The pay gap between males and females doing the same job has been an issue for years – an issue that some companies refuse to address. But while those companies hide their heads in the sand, many employers are making significant effort to change these numbers.
April 14 th is known as “Equal Pay Day” – the day that marks how far into the new year American women would have to work to earn what the average American man did in the previous year. It seems ridiculous that we still have this disparity, right? In the 1980’s, women who worked full-time typically earned only 77% of what their male counterparts earned for similar jobs.
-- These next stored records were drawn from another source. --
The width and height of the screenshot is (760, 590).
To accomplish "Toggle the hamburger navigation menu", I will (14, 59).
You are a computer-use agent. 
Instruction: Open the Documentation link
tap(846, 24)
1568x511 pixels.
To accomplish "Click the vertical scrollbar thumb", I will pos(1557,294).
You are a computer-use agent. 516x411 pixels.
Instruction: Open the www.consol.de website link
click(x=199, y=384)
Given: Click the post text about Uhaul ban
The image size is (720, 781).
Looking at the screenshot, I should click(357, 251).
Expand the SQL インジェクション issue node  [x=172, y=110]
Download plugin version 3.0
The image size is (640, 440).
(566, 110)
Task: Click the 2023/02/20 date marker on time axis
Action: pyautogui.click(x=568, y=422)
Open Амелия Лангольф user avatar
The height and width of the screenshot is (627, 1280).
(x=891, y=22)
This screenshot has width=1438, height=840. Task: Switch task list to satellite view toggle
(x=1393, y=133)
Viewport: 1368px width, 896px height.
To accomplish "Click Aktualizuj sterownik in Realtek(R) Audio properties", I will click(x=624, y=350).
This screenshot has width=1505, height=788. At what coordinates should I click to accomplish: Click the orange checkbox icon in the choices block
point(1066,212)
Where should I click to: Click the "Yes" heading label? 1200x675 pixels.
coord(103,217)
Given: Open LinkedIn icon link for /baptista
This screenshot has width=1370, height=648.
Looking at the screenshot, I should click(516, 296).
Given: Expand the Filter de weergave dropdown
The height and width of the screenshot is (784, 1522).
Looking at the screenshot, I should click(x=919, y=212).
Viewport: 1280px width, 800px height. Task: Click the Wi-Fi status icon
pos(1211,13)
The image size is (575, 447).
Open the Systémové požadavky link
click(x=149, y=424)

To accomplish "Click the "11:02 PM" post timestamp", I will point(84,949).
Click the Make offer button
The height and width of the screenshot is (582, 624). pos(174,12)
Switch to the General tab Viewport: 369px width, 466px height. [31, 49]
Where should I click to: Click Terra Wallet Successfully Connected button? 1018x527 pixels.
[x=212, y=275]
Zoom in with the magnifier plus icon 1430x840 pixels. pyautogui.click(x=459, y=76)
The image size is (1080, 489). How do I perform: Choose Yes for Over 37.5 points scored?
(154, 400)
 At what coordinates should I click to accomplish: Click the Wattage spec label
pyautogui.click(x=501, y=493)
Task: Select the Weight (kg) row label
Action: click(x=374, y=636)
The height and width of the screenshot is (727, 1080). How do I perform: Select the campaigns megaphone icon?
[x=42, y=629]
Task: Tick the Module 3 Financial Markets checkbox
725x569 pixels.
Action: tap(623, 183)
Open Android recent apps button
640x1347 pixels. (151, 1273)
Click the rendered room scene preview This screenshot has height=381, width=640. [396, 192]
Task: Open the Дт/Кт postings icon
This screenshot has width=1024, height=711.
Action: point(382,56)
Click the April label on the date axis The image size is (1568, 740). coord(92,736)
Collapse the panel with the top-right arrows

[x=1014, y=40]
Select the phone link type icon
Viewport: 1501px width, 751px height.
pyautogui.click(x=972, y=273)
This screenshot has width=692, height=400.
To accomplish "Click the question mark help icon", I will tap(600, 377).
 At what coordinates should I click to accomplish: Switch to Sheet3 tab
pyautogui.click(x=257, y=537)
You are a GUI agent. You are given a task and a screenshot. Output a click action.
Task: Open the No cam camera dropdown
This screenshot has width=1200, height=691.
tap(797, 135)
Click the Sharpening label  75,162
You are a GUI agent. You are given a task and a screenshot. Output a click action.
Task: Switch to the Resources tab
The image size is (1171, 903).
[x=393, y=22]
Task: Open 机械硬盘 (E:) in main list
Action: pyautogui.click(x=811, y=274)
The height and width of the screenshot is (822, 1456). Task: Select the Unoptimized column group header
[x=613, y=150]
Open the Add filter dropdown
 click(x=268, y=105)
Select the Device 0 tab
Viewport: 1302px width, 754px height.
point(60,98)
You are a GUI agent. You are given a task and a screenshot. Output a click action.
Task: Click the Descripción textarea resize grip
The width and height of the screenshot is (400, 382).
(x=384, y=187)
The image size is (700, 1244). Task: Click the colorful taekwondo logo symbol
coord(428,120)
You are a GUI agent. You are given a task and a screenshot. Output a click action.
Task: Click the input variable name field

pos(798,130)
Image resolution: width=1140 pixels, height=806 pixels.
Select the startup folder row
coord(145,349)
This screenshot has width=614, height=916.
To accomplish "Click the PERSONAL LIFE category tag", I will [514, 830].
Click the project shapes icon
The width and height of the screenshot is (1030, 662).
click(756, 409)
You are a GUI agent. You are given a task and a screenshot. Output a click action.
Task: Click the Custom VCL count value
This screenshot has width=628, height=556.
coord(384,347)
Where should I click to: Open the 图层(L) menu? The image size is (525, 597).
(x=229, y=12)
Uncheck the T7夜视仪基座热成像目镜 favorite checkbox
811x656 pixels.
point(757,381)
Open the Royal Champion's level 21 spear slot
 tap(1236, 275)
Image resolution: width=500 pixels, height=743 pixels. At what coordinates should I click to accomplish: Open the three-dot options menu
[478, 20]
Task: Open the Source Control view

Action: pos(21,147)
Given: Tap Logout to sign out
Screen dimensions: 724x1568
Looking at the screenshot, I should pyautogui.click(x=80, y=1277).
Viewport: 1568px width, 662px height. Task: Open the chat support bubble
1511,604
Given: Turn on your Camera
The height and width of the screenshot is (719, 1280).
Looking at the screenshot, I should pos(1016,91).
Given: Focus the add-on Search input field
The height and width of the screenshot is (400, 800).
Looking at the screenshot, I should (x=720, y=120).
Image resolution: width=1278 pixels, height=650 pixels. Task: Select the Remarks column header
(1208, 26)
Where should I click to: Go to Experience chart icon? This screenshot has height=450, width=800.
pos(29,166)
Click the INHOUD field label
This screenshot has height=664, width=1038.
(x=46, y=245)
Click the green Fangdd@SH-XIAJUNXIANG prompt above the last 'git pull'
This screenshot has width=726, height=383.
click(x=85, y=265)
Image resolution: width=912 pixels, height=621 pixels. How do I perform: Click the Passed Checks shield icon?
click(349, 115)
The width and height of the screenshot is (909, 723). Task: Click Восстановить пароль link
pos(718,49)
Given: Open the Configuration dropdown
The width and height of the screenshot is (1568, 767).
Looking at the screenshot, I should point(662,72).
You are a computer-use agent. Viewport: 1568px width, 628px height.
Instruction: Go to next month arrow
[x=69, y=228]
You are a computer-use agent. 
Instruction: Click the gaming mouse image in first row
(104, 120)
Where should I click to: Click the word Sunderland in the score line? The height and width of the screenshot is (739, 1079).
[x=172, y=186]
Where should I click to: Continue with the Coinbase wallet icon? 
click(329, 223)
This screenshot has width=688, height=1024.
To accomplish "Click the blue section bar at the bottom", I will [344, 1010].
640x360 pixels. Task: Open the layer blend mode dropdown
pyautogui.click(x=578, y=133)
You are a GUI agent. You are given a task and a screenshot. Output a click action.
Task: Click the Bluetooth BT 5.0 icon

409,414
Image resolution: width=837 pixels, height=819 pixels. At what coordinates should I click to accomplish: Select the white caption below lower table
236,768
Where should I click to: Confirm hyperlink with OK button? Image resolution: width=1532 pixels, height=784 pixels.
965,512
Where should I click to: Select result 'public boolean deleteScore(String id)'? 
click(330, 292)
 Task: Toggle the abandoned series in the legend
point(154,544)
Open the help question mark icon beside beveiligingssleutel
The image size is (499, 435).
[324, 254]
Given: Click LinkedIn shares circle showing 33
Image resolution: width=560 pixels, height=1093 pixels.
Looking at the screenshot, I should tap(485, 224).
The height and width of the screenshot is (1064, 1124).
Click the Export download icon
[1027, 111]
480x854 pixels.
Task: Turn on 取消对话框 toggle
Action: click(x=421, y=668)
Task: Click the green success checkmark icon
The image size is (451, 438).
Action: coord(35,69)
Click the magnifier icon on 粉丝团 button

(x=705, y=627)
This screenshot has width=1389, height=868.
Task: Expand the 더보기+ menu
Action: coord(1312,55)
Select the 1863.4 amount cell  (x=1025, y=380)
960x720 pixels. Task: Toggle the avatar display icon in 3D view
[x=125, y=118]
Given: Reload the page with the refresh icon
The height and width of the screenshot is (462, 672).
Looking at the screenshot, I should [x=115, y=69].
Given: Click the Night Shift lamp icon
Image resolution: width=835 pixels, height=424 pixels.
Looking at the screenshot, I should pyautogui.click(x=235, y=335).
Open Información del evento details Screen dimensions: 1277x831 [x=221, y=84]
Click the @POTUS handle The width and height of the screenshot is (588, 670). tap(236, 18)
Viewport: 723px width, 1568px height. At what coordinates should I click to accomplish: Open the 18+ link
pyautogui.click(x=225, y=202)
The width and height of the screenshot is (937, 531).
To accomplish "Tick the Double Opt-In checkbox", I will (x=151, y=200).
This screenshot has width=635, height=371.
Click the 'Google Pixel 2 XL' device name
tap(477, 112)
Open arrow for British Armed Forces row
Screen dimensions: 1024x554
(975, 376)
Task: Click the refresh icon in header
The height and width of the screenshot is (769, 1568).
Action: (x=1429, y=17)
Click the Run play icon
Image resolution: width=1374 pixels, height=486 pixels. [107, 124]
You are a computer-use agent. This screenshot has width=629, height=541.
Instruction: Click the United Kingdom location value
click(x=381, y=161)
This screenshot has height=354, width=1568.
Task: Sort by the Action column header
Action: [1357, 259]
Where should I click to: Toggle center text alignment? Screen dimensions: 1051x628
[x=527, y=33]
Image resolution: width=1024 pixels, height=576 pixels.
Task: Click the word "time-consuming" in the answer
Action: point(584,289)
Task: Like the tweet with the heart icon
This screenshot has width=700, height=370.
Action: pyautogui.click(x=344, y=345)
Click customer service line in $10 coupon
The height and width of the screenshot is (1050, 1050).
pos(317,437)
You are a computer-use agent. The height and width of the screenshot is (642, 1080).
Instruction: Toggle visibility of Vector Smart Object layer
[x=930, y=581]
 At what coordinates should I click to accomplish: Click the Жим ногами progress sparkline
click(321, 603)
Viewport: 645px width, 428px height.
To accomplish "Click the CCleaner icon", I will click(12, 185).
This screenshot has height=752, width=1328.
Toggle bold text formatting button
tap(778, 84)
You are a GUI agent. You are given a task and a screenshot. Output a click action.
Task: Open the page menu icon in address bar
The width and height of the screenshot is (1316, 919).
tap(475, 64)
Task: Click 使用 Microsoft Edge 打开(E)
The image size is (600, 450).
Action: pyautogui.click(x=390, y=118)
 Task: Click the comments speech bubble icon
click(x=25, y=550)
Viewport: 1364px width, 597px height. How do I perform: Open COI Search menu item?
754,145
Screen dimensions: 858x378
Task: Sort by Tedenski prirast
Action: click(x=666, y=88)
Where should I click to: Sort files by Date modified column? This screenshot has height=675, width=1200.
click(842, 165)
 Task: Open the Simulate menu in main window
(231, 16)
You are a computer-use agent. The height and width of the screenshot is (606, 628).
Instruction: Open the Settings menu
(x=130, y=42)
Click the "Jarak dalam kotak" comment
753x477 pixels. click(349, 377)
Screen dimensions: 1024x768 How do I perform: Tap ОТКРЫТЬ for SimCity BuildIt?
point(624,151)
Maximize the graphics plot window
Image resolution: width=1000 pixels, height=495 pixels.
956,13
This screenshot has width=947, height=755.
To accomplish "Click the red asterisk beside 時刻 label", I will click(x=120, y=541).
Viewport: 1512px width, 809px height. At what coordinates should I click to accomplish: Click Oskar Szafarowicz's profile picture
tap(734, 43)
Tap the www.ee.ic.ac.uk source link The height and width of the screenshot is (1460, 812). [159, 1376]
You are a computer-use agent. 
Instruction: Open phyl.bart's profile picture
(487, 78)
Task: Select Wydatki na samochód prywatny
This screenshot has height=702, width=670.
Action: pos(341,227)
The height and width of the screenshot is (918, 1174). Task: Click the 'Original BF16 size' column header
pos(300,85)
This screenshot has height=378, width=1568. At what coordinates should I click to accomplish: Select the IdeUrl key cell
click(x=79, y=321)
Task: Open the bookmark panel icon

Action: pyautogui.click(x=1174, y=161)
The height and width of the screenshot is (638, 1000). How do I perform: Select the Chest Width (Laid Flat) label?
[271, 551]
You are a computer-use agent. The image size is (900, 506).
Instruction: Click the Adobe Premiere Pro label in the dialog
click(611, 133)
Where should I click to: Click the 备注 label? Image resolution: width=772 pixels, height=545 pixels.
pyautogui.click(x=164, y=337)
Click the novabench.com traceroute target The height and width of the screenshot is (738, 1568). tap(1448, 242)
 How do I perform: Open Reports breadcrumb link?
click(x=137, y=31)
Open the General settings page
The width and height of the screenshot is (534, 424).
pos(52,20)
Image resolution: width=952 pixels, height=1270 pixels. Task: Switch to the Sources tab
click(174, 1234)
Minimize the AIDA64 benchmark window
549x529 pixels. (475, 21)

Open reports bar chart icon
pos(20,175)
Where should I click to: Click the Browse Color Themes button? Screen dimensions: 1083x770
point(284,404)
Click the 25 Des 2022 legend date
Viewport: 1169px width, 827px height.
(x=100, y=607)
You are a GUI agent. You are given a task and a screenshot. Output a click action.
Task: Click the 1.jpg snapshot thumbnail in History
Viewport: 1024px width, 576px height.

The Pew Research Center recently completed a study on this issue, finding that 77% of women and 63% of men believe companies need to continue making changes to narrow the pay gap. The study also found reasons for some exiting pay gap, mostly because women are more likely to have career “interruptions” to care for their family. Interviews with working mothers showed that almost 40% have taken a significant amount of time off from work or reduced their work hours to meet the demands of family schedules. Only 24% of men claimed to have taken off significant time to care for their families. Several research studies have shown that these types of interruptions directly affect women’s earnings.
While the facts don’t seem fair, there is some good news. The millennial work force is narrowing the gap, with women researching expected compensation ranges and demanding equal pay. While we haven’t quite reached true equality, millennial women now earn 93% of what the same-aged male counterparts earn.
For guidance on your current compensation, or questions about how to improve your career trajectory, contact us. With 27 years experience recruiting and placing professionals in the DMV, we would love to help you!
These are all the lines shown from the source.